A Gentle Introduction to LightGBM for Applied Machine Learning

It is a fact that decision tree based machine learning algorithms dominate Kaggle competitions. More than half of the winning solutions have adopted XGBoost. Recently, Microsoft announced its gradient boosting framework LightGBM. Nowadays, it steals the spotlight in gradient boosting machines. Kagglers start to use LightGBM more than XGBoost. Even though XGBoost might have higher accuracy, LightGBM runs previously 10 times and currently 6 times faster than XGBoost. Moreover, there are tens of solutions standing atop a challenge podium.

alonso-podium-in-f1
Podium ceremony in Formula 1

What was GBM?

LightGBM stands for lightweight gradient boosting machines.

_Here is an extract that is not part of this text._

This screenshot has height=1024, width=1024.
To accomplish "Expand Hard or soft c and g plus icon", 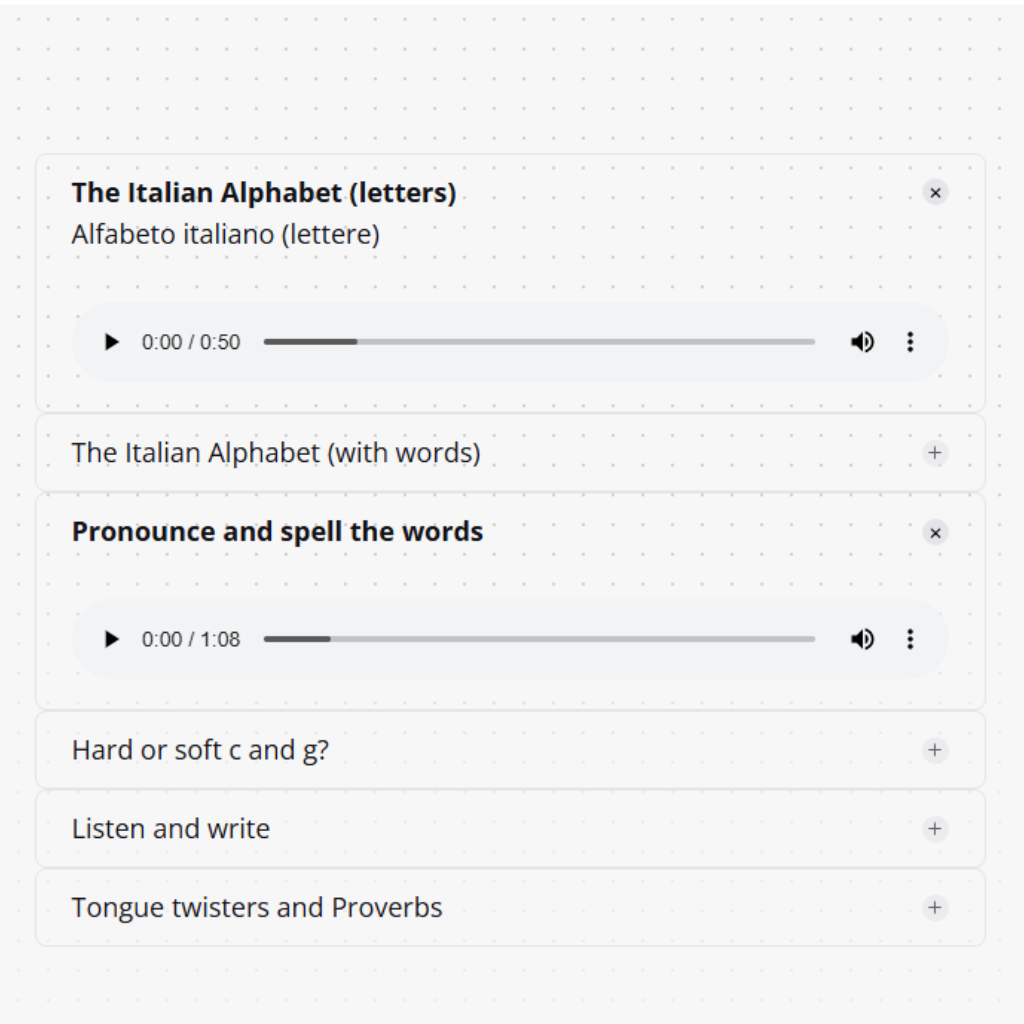I will pos(935,750).
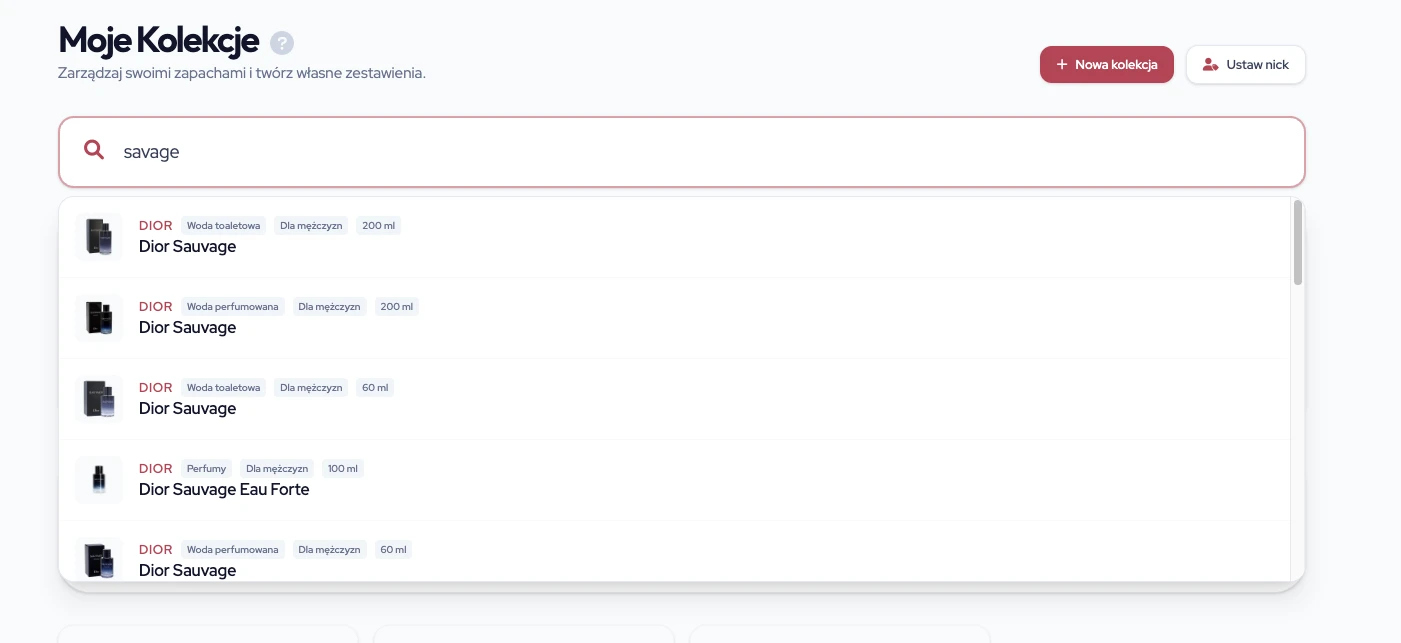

🙋‍♂️ You may consider to enroll my top-rated machine learning course on Udemy

Decision Trees for Machine Learning

Gradient boosting machines build sequential decision trees. Each tree will be built based on the previous tree’s error. Finally, predictions will be made by the sum of all of those trees.

Hands-on video

We will build a machine learning model in Python with LightGBM framework in this episode.

Installation

You might run pip install lightgbm command to install LightGBM package. Then, we will reference the related library.

import lightgbm as lgb

Tree growth

XGBoost applies level-wise tree growth whereas LightGBM applies leaf-wise tree growth. This makes LightGBM faster.

tree-growth
Tree growth types. Illustration: Felipe Sulser

Data set

The data set that we are going to work on is about playing Golf decision based on some features. You can find the data set here. I choose this data set because it has both numeric and string features. Decision column is the target that we would like to extract decision rules. I will load the data set with pandas because it will simplify column based operations in the following steps.

import pandas as pd
dataset = pd.read_csv('golf2.txt')
dataset.head()

Data frame’s head function prints the first 5 rows.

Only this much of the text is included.